GIVEN TASK:
Copy the following records verbatim, line for line.
---+---
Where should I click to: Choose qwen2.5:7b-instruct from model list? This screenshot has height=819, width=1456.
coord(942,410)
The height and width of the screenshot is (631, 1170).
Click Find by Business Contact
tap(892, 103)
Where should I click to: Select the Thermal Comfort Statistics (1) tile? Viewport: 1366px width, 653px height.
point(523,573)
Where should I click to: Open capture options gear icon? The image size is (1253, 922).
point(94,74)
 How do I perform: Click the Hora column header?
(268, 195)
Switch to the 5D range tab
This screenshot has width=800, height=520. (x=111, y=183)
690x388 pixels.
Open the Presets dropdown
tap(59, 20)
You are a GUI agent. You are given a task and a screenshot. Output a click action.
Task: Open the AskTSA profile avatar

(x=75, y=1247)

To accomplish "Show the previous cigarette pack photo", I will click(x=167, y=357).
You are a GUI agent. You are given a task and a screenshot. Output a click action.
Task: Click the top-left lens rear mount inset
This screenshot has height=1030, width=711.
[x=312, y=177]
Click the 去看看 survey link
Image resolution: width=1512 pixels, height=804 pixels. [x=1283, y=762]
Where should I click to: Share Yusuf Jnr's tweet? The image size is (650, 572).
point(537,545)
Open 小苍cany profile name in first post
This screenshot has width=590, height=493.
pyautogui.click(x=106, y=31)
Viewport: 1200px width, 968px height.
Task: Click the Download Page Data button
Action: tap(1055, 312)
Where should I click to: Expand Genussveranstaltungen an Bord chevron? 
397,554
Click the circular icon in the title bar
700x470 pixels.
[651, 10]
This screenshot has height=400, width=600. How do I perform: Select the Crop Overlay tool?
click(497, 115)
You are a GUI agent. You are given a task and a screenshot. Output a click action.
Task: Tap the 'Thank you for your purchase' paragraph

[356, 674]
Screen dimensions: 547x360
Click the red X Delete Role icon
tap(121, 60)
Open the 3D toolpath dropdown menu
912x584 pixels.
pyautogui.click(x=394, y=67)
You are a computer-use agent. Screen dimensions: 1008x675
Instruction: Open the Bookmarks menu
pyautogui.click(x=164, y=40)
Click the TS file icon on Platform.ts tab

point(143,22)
---+---
EXPECTED ANSWER:
Where should I click to: Choose qwen2.5:7b-instruct from model list? This screenshot has height=819, width=1456.
coord(942,410)
The height and width of the screenshot is (631, 1170).
Click Find by Business Contact
tap(892, 103)
Where should I click to: Select the Thermal Comfort Statistics (1) tile? Viewport: 1366px width, 653px height.
point(523,573)
Where should I click to: Open capture options gear icon? The image size is (1253, 922).
point(94,74)
 How do I perform: Click the Hora column header?
(268, 195)
Switch to the 5D range tab
This screenshot has width=800, height=520. (x=111, y=183)
690x388 pixels.
Open the Presets dropdown
tap(59, 20)
You are a GUI agent. You are given a task and a screenshot. Output a click action.
Task: Open the AskTSA profile avatar

(x=75, y=1247)

To accomplish "Show the previous cigarette pack photo", I will click(x=167, y=357).
You are a GUI agent. You are given a task and a screenshot. Output a click action.
Task: Click the top-left lens rear mount inset
This screenshot has height=1030, width=711.
[x=312, y=177]
Click the 去看看 survey link
Image resolution: width=1512 pixels, height=804 pixels. [x=1283, y=762]
Where should I click to: Share Yusuf Jnr's tweet? The image size is (650, 572).
point(537,545)
Open 小苍cany profile name in first post
This screenshot has width=590, height=493.
pyautogui.click(x=106, y=31)
Viewport: 1200px width, 968px height.
Task: Click the Download Page Data button
Action: tap(1055, 312)
Where should I click to: Expand Genussveranstaltungen an Bord chevron? 
397,554
Click the circular icon in the title bar
700x470 pixels.
[651, 10]
This screenshot has height=400, width=600. How do I perform: Select the Crop Overlay tool?
click(497, 115)
You are a GUI agent. You are given a task and a screenshot. Output a click action.
Task: Tap the 'Thank you for your purchase' paragraph

[356, 674]
Screen dimensions: 547x360
Click the red X Delete Role icon
tap(121, 60)
Open the 3D toolpath dropdown menu
912x584 pixels.
pyautogui.click(x=394, y=67)
You are a computer-use agent. Screen dimensions: 1008x675
Instruction: Open the Bookmarks menu
pyautogui.click(x=164, y=40)
Click the TS file icon on Platform.ts tab

point(143,22)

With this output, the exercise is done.